The more I read of science fiction from the 1930’s to 60’s, the more I realize that this was where our culture grew up in a sense it hadn’t before. These people were dreaming the future we live in. I don’t mean because they (good grief) “predicted” anything, but because they were pioneers of new ideas, new perspectives, new attitudes. To fully explore all that you needed a literature without any limits, where every dial could be turned.
The format they did it best with was the short format. Maybe it was an accident of publishing history, I don’t know. But most of the best science fiction stories are either short stories or short novels.

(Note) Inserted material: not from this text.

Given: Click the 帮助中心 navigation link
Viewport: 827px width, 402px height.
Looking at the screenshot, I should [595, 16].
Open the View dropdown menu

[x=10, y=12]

For exploring the novels, have a look at the Gollancz Masterworks series. For the rest there’s anthologies. This is one of them. Every story here is exceptional or historic in some way: Call Me Joe (1957) by Poul Anderson, which contains the core ideas of Avatar. Who Goes There? (1938) by John W. Campbell, filmed as The Thing. Universe (1941) by Heinlein, the original degenerate generation ship story, (one echo of which is WALL-E). The Marching Morons (1951) by C. M. Kornbluth, the basis for Idiocracy.
The deep link between science fiction and libertarianism is demonstrated in … And Then There Were None (1951) by Eric Russell, which portrays moneyless anarcho-libertarians inspired by Gandhi, and With Folded Hands (1954) by Jack Williamson, the nanny state nightmare version of Asimov’s robotic laws.
As anthologies go, this is about as good as it gets.